======== SOURCE DOCUMENT ========

Re: repeated hudson problems with undeploy/shutdown

From: Justin Lee <justin.d.lee_at_oracle.com>
Date: Mon, 14 Jun 2010 11:56:32 -0400

Indeed. I started noticing this bug about the ENABLE_REPLICATION change
below went in.

On 6/14/10 11:49 AM, Hong Zhang wrote:
> When I was looking into the NPE (which is related to the
> <system-applications> element), I noticed the create-cluster command
> somehow removes the <system-applications> element from the domain.xml.
>
> I installed a freshly built server, and the <system-applications>
> element was there as expected. Then I set the environment variable and
> started the domain, and created a cluster:
> export ENABLE_REPLICATION=true
> asadmin start-domain
> asadmin create-cluster cluster1
>
> I noticed after the last command, the <system-applications> element
> was gone from the domain.xml which caused the NPE in server shutdown.

========

- GIVEN REQUEST -
Pick up the mailing-list thread about create-cluster removing the <system-applications> element from domain.xml, and continue it past its last line. The listing comes from an unrelated source.

======== RAW DATA ========

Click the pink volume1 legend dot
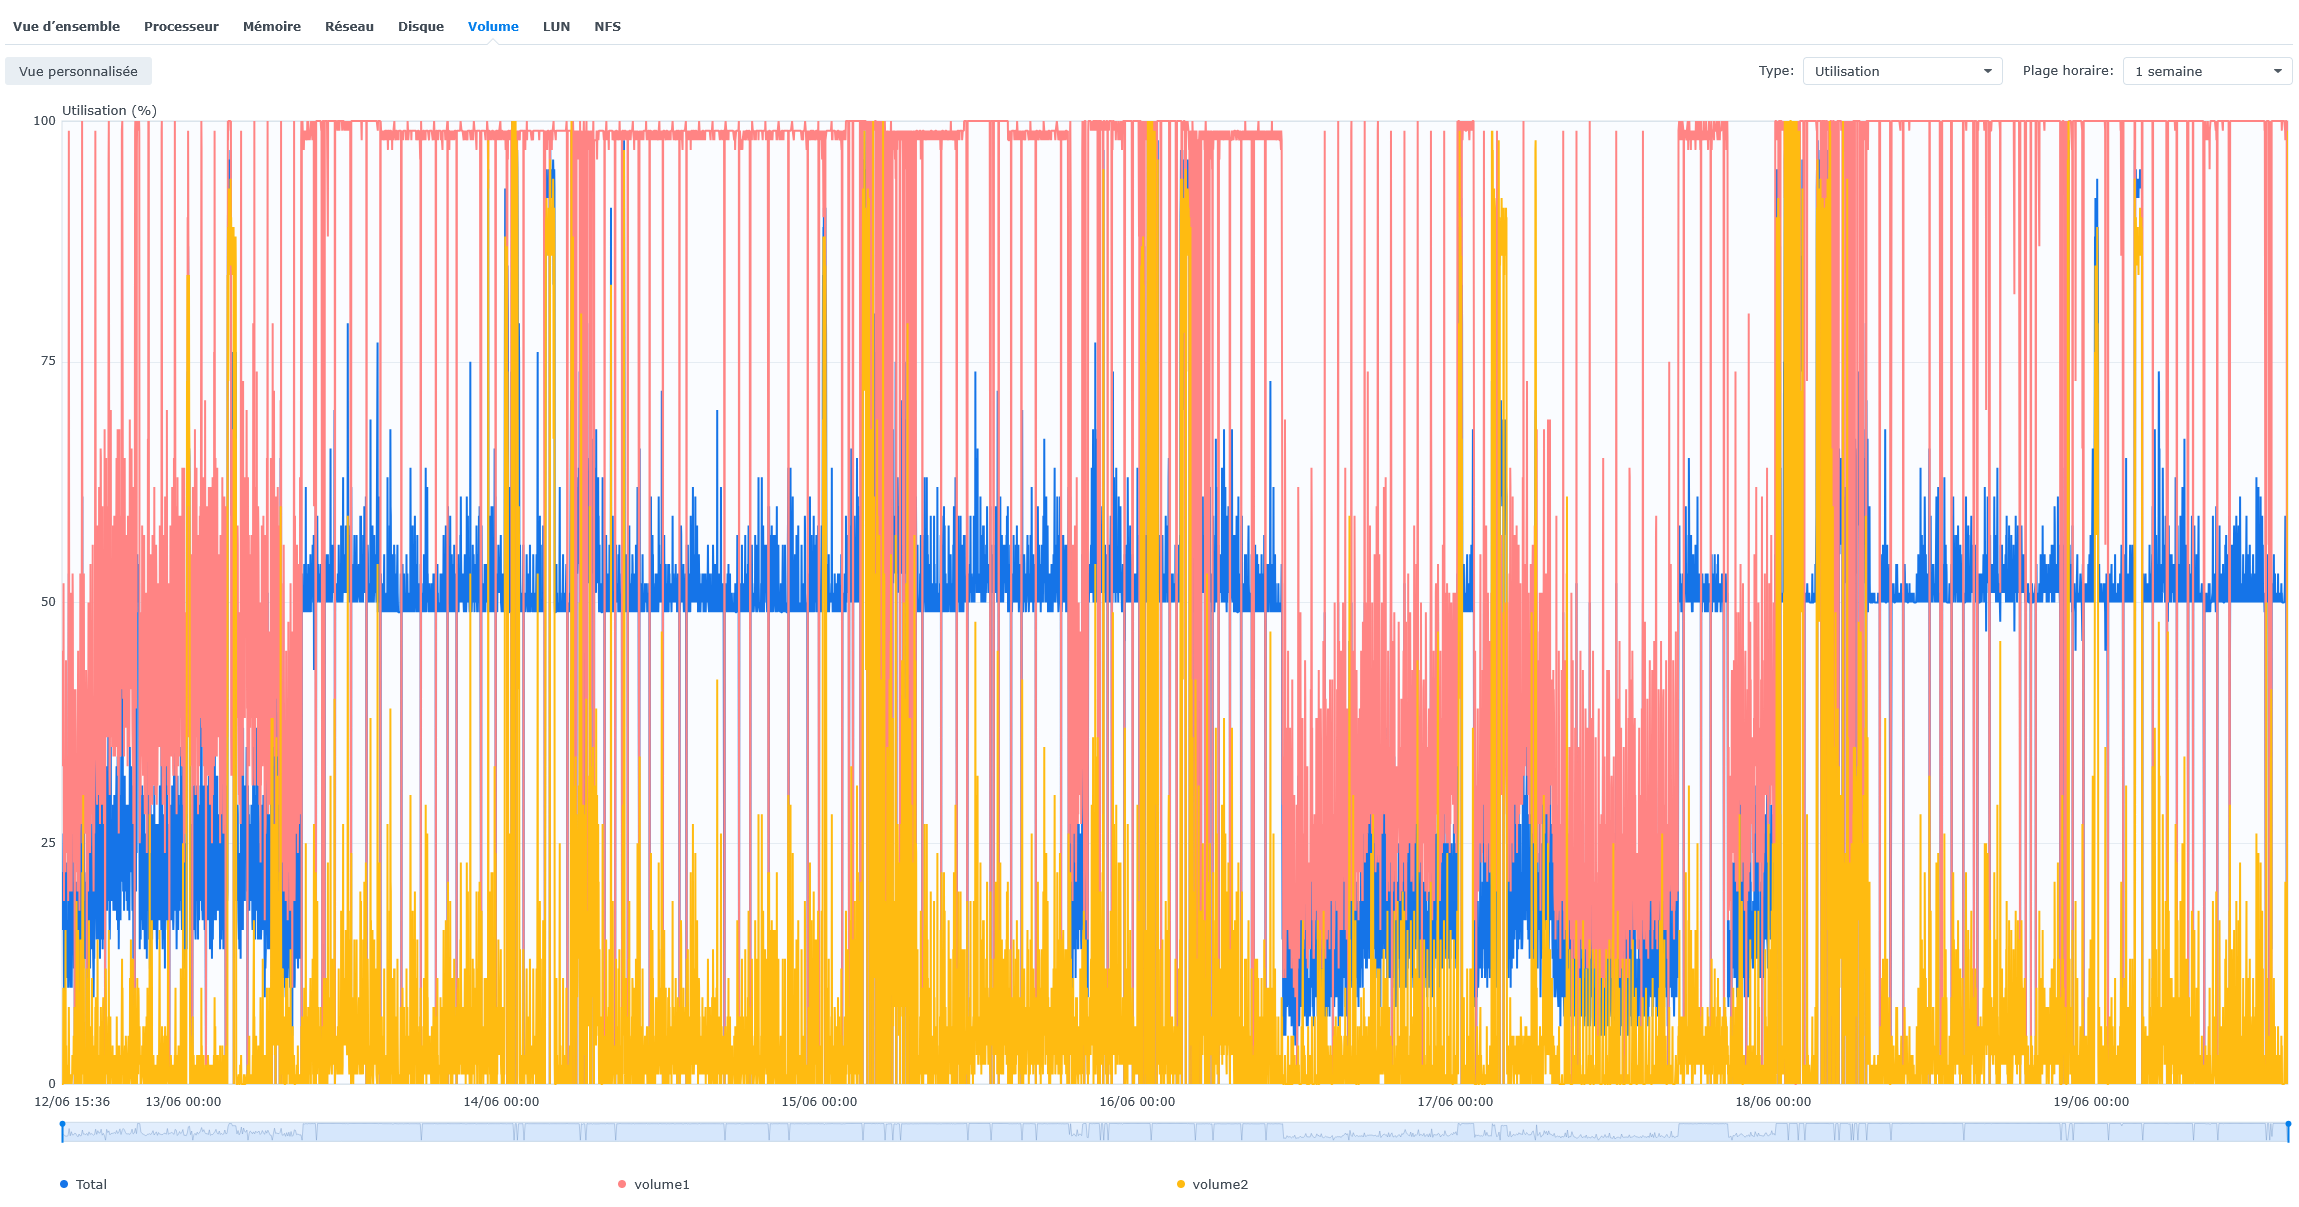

========

- ANSWER TO THE PROBLEM -
>
> I can add a check in the ApplicationLoaderService to avoid the NPE,
> but someone should take a look at this as the <system-applications>
> element need to be there in the domain.xml.
>
> Thanks,
>
> - Hong
>
> On 6/14/2010 11:15 AM, Hong Zhang wrote:
>> Hi, Justin
>> I had trouble with starting server since Friday night, I don't
>> think it's related to the NPE you saw in the server.log as part of
>> the server shutdown. That part of the code has not changed for a
>> while, but I will fix the NPE.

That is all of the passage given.